### Texto do documento:
'''

O mestre zen Thich Nhat Hanh responde
(Sino) Podemos sentir medo e frustração
quando vemos todas as guerras do mundo.
Como podemos transformar esses sentimentos
em compaixão e pacificação ativa?
Querido Thay, querida sangha.
Eu estava na Igreja Riverside,
em Nova Iorque
em 2001 quando você veio para uma breve
conferência depois do 11 de setembro.
Foi no mesmo local onde Dr. King foi fazer
seu discurso contra a guerra do Vietnã
- uma postura, lembramos com gratidão,
que foi influenciada pelo tempo
que ele passou com você
Você falou da sua própria experiência da
tragédia da guerra, e você estava entre
as poucas vozes que eu posso
lembrar da época
que defendiam aproveitar o momento
para trabalhar pela paz.
Muitos de nós, atualmente,
podemos estar sentindo medo, raiva,
desespero
ao ver quantas guerras são travadas
em nosso nome.
Assim como você fez com o Dr. King,
você pode nos orientar sobre
como podemos tranformar esses sentimentos
em compaixão e pacificação interativa?
Como você sabe, eu estava nos
Estados Unidos
quando aconteceu o 11 de setembro.
Aquele dia eu estava indo do Deer Park
até o norte da Califórnia para organizar
retiros e conferências públicas.
E enquanto preparávamos o ônibus,
nós ouvimos sobre o ocorrido.
Eu deveria dar uma palestra em Berkeley
quatro dias depois.
E nós experimentamos
a energia coletiva de medo e raiva
nos Estados Unidos.
Medo e raiva.
Nós sabemos que a energia coletiva
da compaixão pode ser curadora,
mas a energia coletiva de medo e raiva
pode ser muito perigosa.
Ela pode começar uma guerra
a qualquer momento.
Então meu propósito
nessas palestras foi pedir
aos estadunidenses
para praticar a respiração consciente
com o objetivo de acalmar
seus sentimentos, suas emoções.
Essa é coisa mais importante a ser feita.
É por isso que na conferência
em Berkeley
- com presença de 4.000 pessoas -
nós vestimos nossos mantos da sangha,
a túnica de cor laranja,
e praticamos meditação na compaixão
e tentamos acalmar
- ajudar as pessoas a se acalmar.
Você podia ver o sofrimento no rosto
das pessoas... aquele dia.
E nós soubemos que depois daquela palestra
as pessoas sofreram menos,
só de olhar nos seus rostos
você sabia que elas sofriam menos
depois de uma guiada meditação
na compaixão
e se acalmaram.
Mas isso é apenas para poucos
milhares de pessoas.

'''

### Registros contidos em um conjunto de dados:
'''

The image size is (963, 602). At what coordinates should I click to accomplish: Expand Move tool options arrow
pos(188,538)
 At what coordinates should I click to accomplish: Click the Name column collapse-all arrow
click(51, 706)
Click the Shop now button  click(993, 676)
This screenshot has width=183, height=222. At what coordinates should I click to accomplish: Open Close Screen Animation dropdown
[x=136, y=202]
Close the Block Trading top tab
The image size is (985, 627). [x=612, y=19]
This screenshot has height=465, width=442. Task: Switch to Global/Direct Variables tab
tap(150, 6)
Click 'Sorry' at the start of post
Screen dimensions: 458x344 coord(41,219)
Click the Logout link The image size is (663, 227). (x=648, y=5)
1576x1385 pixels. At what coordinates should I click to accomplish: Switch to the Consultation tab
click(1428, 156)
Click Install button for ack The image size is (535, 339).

'''

### Problema curto A:
Reproduza fielmente o trecho da transcrição sobre Thich Nhat Hanh que abre com as palavras "Você podia ver" e fecha com "e se acalmaram.".
### Problema curto B:
Converta em lista numerada, omitindo as linhas em branco, as linhas da listagem que vão da que contém "1576x1385 pixels. At" até o fim da listagem, ambas as pontas incluídas.
A transcrição e a listagem não têm relação entre si.

### Solução do problema A:
Você podia ver o sofrimento no rosto
das pessoas... aquele dia.
E nós soubemos que depois daquela palestra
as pessoas sofreram menos,
só de olhar nos seus rostos
você sabia que elas sofriam menos
depois de uma guiada meditação
na compaixão
e se acalmaram.

### Solução do problema B:
1. 1576x1385 pixels. At what coordinates should I click to accomplish: Switch to the Consultation tab
2. click(1428, 156)
3. Click Install button for ack The image size is (535, 339).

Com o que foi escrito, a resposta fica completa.